## Work to do
Rewrite the entries as a numbered list, starting at the line that contains "Task: Click the black onet logo" and stopping after the line that contains "Action: [x=1267, y=483]". Leave out blank lines and the pictures.

## Data for this task

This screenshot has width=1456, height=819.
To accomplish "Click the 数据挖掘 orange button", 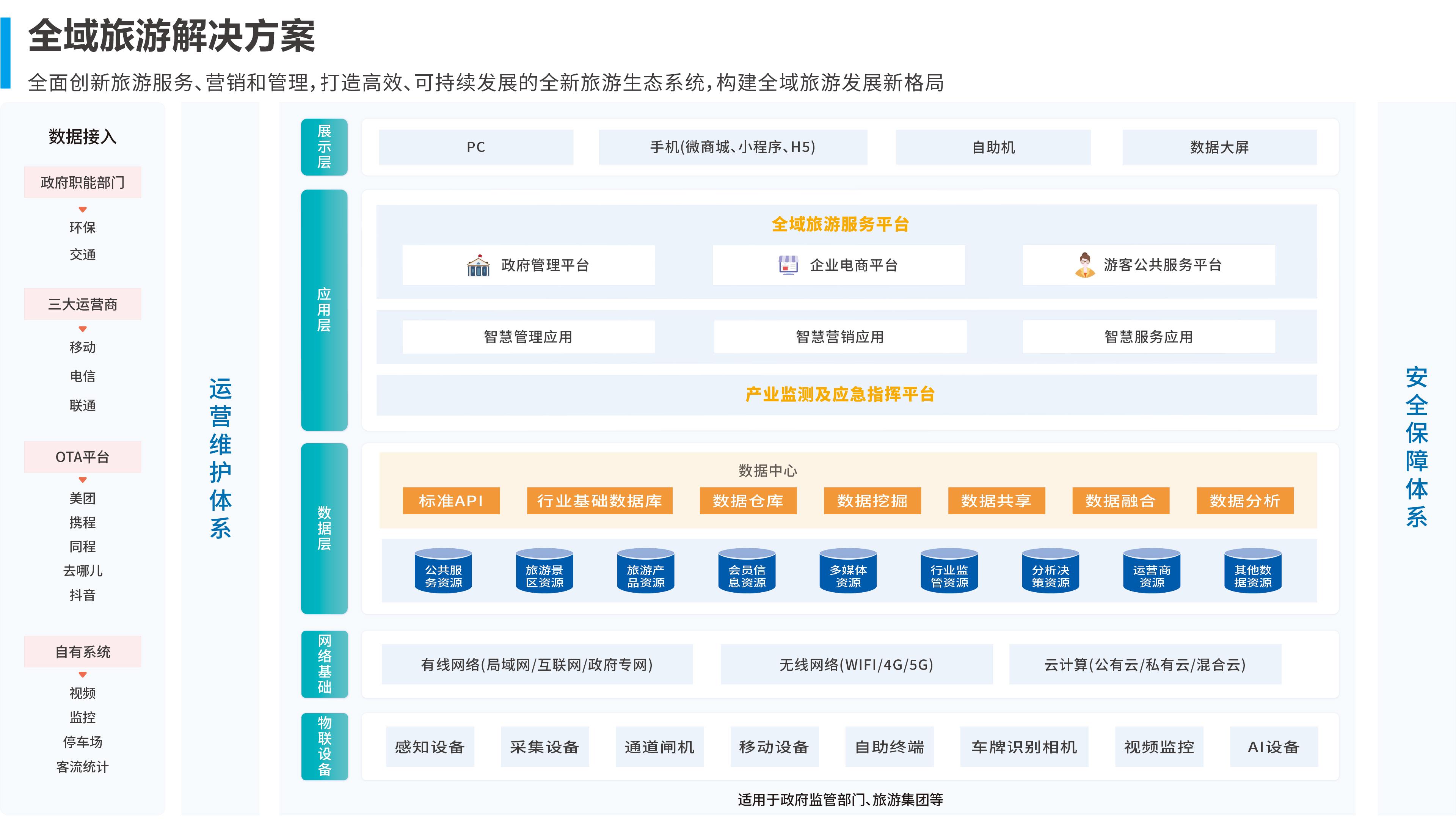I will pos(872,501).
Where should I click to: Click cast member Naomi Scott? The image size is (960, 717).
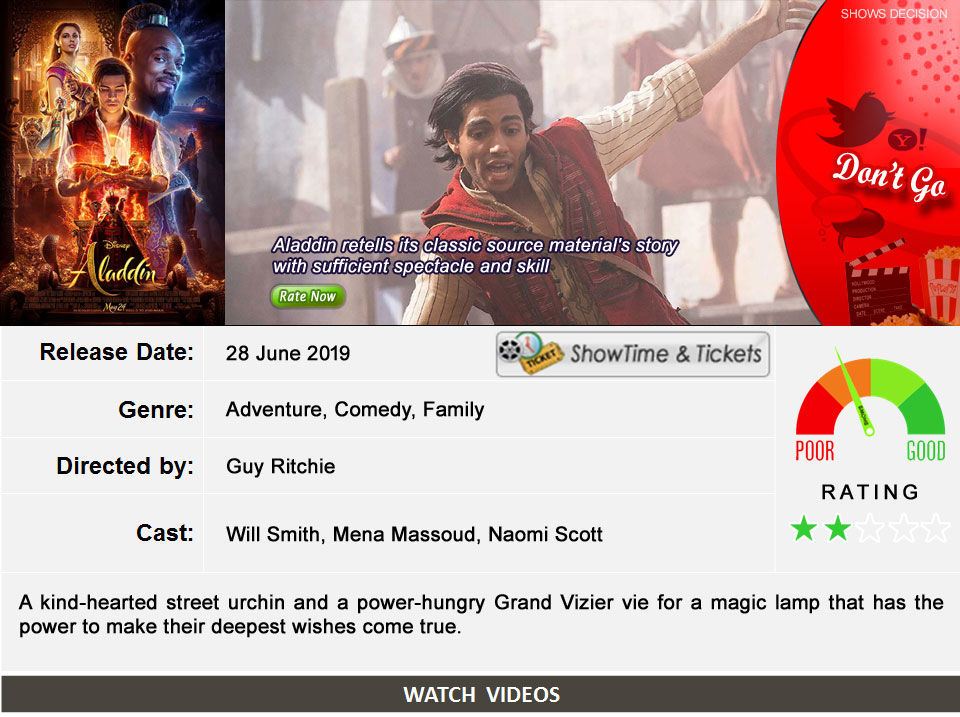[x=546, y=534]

* * *

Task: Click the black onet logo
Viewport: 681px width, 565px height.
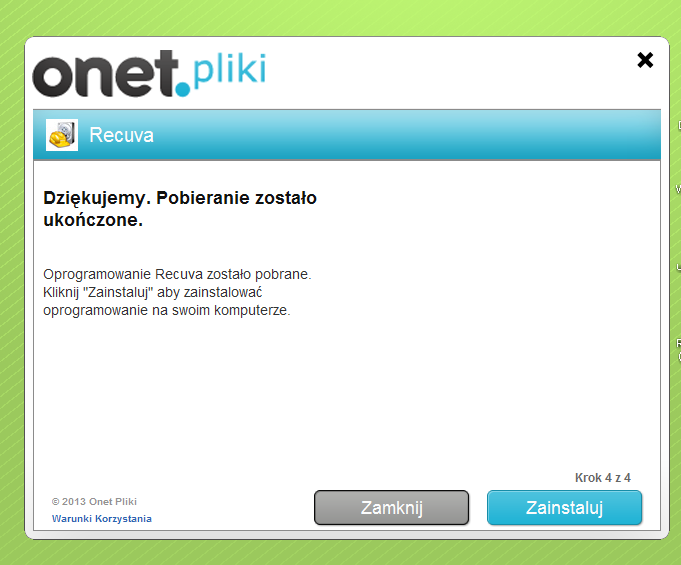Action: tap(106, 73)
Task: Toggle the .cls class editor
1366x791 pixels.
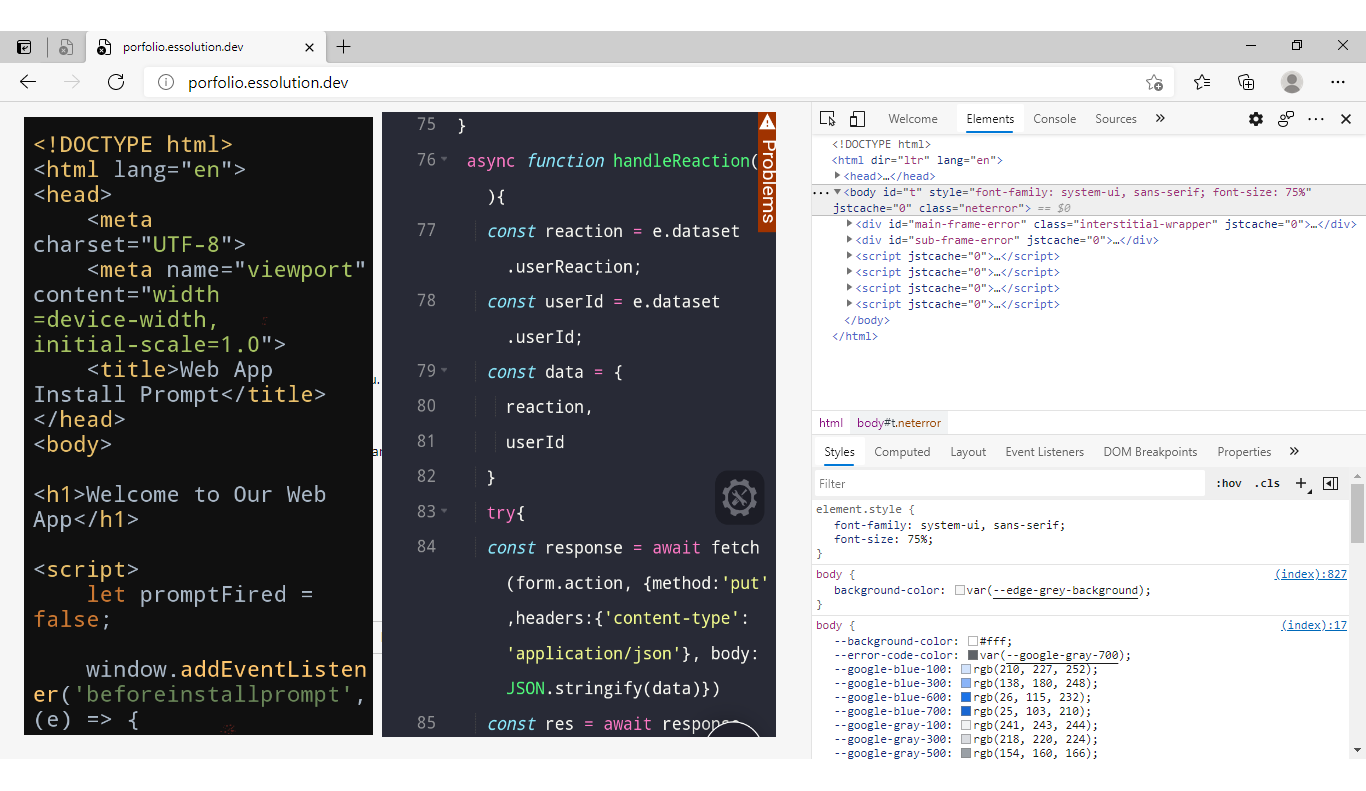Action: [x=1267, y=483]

## Output below
1. Task: Click the black onet logo
2. Viewport: 681px width, 565px height.
3. Action: tap(106, 73)
4. Task: Toggle the .cls class editor
5. 1366x791 pixels.
6. Action: [x=1267, y=483]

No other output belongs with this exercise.